Agrandir l'image Un joueur tente d’aller marquer. Il doit se dresser devant l’ardeur en défensive de ses adversaires. Photo - Simon Leblanc, Adsum

Par Simon Leblanc, journal Adsum

Il faut apprendre à marcher avant de courir. C’est ce qu’ont fait les 32 gars qui ont participé au tout premier camp de rugby masculin des Forces armées canadiennes (FAC), les 13 et 14 octobre sur la Base Valcartier.

Tâter le terrain et connaître l’intérêt des militaires en vue de créer une ligue de rugby au sein des FAC, c’était l’objectif recherché par l’équipe du conditionnement physique et sport (CP&S) des Programmes de soutien du personnel (PSP) de Valcartier.
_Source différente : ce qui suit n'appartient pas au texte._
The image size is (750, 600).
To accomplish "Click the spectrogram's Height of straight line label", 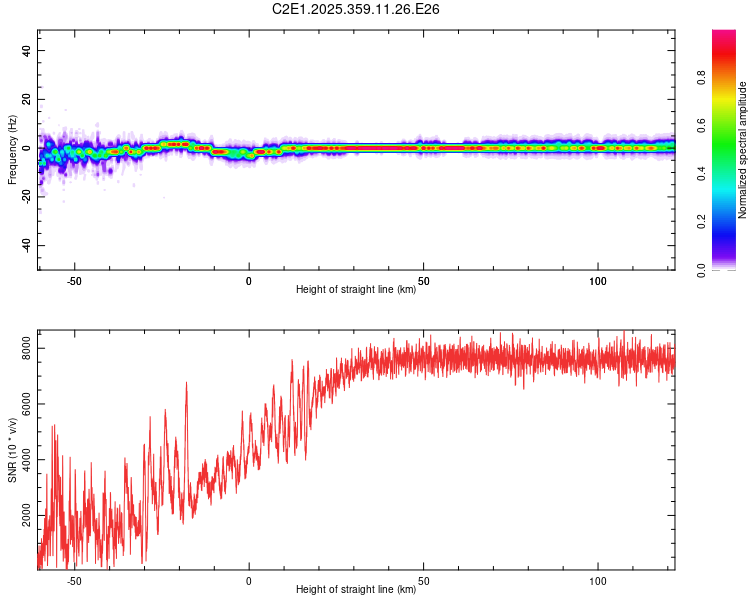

«On est allé chercher une toute nouvelle clientèle de sportifs avec ce camp. J’ai aimé ça de voir ces nouveaux visages et l’intérêt qu’ils ont développé pour le rugby», affirme le coordonnateur aux sports militaires, Martin Dubé.  

La tâche de donner la piqure pour le rugby aux 32 participants revenait aux entraîneurs Bill McNeil, entraîneur pour World Rugby depuis 28 ans, et Onie Laflamme, monitrice en CP&S pour les PSP, qui est arbitre au rugby et ex-joueuse de l’équipe féminine de l’Université Laval.

Pendant les deux jours d’entraînement, les joueurs ont été initiés à la base du rugby. Après un rafraîchissement des règles et des connaissances sur le sport en général, ils ont notamment pratiqué des situations de deux contre un, de trois contre deux, des matchs sans contact et un match à sept contre sept sur la moitié du terrain.

«C’est un début. On a vu de bonnes choses sur le terrain et on sent que la volonté d’implanter le rugby dans les FAC est là. Il reste maintenant à garder le désir d’apprendre et d’avoir du plaisir», déclare Bill McNeil.  

D’ailleurs, un des participants au camp, caporal-chef Jean-Marc Brault, du 2e Bataillon, Royal 22e Régiment, a pris l’initiative de rencontrer les joueurs intéressés et d’établir un plan de match afin de démontrer l’intérêt d’engager le processus pour avoir une ligue de rugby. Il faudra d’abord maintenir l’engouement grâce à des pratiques intérieures et à des parties amicales. Martin Dubé précise que l’intérêt semble fort, mais ce n’est qu’un début. À suivre!